▶ TRECHO DO DOCUMENTO
Sou Sarney, e daí?
Colegas queridos, gente do bem, acabam caindo na orquestração anti-Sarney e falam mal de sua nova – e quarta – eleição para presidir o Senado Federal. Ora, meus amigos, como é que se pode condenar um homem que foi presidente da República, deixou o poder e ainda disputou três eleições para o Senado, podendo gozar as delícias de sua São Luiz, onde tem uma bela casa na praia do Calhau. E ainda vem ao Rio para as reuniões da Academia Brasileira da qual é membro. Aliás, também faz parte da Academia de Lisboa e poderia, portanto, frequentar aquela que é a mais encantadora cidade da Europa e onde possui amigos e tem seus livros editados.
Façamos as contas! Sarney foi suplente de deputado federal, eleito em 54, e assumiu parte do mandato. E, de 58 para cá, esteve sempre no exercício de mandatos eletivos. Será que o povo é tão despreparado que elege há mais de meio século um político que não seja merecedor de reiteradas manifestações de apreço? Será que o nosso saudoso dr. Tancredo Neves, louvado justamente por vocês todos que criticam o Sarney, escolheria ou aceitaria para seu vice um homem que não fosse dotado da mais ilibada reputação e vida pública? E José Aparecido? O Odilo Costa, filho? O Ferreira Gullar? O Renato Archer, que fez oposição ao Sarney e acabou seu ministro? Os acadêmicos elegeriam quem não tivesse mérito para a imortalidade? E teria dois de seus filhos eleitos e reeleitos?
Sarney criou as bases da CPLP e do Mercosul que Itamar acabou por concretizar. Diga-se que, sem os dois, tais entidades jamais existiriam, pois FHC e Lula deram pouca bola para ambas. Lula ainda ajudou a criar o problema da presença da Venezuela de Chávez no Mercosul, que dará trabalho nos próximos anos.

▶ MATERIAL FORNECIDO
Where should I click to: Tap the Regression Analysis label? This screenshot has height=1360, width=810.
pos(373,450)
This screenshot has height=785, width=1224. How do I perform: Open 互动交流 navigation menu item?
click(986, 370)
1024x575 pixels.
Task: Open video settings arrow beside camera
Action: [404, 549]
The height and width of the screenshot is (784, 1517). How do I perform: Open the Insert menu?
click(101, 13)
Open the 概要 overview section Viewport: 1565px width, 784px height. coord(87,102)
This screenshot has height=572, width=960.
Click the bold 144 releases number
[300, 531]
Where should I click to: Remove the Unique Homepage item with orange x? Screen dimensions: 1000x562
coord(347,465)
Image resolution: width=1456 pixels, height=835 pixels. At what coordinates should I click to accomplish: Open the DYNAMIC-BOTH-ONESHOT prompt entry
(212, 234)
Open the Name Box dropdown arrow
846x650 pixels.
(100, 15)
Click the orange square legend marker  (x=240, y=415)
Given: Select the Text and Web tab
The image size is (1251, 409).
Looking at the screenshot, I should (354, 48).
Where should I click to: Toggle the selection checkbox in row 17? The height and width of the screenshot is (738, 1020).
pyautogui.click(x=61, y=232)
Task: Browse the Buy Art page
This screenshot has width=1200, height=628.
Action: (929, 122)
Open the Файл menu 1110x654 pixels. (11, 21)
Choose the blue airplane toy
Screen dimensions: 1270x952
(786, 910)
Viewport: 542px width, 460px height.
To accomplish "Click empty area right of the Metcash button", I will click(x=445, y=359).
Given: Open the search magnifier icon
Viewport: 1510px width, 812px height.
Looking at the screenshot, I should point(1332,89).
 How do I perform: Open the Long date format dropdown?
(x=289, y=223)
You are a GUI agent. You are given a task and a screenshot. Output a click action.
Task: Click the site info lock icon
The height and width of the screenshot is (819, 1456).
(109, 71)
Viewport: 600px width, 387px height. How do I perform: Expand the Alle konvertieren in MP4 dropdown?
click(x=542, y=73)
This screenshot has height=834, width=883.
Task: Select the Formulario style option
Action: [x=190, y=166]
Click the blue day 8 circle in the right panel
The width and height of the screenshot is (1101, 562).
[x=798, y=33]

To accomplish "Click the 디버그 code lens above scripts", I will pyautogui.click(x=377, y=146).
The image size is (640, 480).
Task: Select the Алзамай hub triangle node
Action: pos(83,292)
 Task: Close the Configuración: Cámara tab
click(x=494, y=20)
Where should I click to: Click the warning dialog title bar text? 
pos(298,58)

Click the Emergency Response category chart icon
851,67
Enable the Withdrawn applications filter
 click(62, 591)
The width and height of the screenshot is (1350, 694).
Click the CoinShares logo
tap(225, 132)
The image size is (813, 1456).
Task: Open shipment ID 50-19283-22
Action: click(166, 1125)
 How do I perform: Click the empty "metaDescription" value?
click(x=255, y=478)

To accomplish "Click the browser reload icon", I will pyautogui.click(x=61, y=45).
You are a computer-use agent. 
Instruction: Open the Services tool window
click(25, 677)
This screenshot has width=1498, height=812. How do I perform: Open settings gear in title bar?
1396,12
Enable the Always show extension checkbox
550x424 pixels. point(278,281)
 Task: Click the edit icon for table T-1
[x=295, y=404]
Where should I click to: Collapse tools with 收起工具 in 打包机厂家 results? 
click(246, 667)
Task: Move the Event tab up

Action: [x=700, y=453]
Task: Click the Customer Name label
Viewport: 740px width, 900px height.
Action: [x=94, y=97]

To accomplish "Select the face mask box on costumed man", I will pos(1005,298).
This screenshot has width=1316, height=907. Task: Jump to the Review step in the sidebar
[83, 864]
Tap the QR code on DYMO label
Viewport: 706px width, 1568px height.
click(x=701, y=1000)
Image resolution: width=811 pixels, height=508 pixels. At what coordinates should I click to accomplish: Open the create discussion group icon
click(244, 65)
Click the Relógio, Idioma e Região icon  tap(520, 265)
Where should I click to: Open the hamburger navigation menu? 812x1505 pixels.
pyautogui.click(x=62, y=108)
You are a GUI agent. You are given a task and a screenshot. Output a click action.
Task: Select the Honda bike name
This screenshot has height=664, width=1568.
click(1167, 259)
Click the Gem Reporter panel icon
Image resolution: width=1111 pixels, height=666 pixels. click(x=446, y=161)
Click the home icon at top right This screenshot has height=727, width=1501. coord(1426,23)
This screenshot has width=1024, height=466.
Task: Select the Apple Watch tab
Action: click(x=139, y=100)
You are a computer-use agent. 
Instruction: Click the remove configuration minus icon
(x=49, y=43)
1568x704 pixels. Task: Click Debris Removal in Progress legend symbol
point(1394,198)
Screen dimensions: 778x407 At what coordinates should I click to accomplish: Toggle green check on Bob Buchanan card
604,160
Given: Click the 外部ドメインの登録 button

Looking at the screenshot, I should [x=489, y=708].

▶ TAREFA PROPOSTA
Reproduza por inteiro o texto sobre Sarney, sem mudar nenhuma palavra.

▶ SOLUÇÃO
Sou Sarney, e daí?
Colegas queridos, gente do bem, acabam caindo na orquestração anti-Sarney e falam mal de sua nova – e quarta – eleição para presidir o Senado Federal. Ora, meus amigos, como é que se pode condenar um homem que foi presidente da República, deixou o poder e ainda disputou três eleições para o Senado, podendo gozar as delícias de sua São Luiz, onde tem uma bela casa na praia do Calhau. E ainda vem ao Rio para as reuniões da Academia Brasileira da qual é membro. Aliás, também faz parte da Academia de Lisboa e poderia, portanto, frequentar aquela que é a mais encantadora cidade da Europa e onde possui amigos e tem seus livros editados.
Façamos as contas! Sarney foi suplente de deputado federal, eleito em 54, e assumiu parte do mandato. E, de 58 para cá, esteve sempre no exercício de mandatos eletivos. Será que o povo é tão despreparado que elege há mais de meio século um político que não seja merecedor de reiteradas manifestações de apreço? Será que o nosso saudoso dr. Tancredo Neves, louvado justamente por vocês todos que criticam o Sarney, escolheria ou aceitaria para seu vice um homem que não fosse dotado da mais ilibada reputação e vida pública? E José Aparecido? O Odilo Costa, filho? O Ferreira Gullar? O Renato Archer, que fez oposição ao Sarney e acabou seu ministro? Os acadêmicos elegeriam quem não tivesse mérito para a imortalidade? E teria dois de seus filhos eleitos e reeleitos?
Sarney criou as bases da CPLP e do Mercosul que Itamar acabou por concretizar. Diga-se que, sem os dois, tais entidades jamais existiriam, pois FHC e Lula deram pouca bola para ambas. Lula ainda ajudou a criar o problema da presença da Venezuela de Chávez no Mercosul, que dará trabalho nos próximos anos.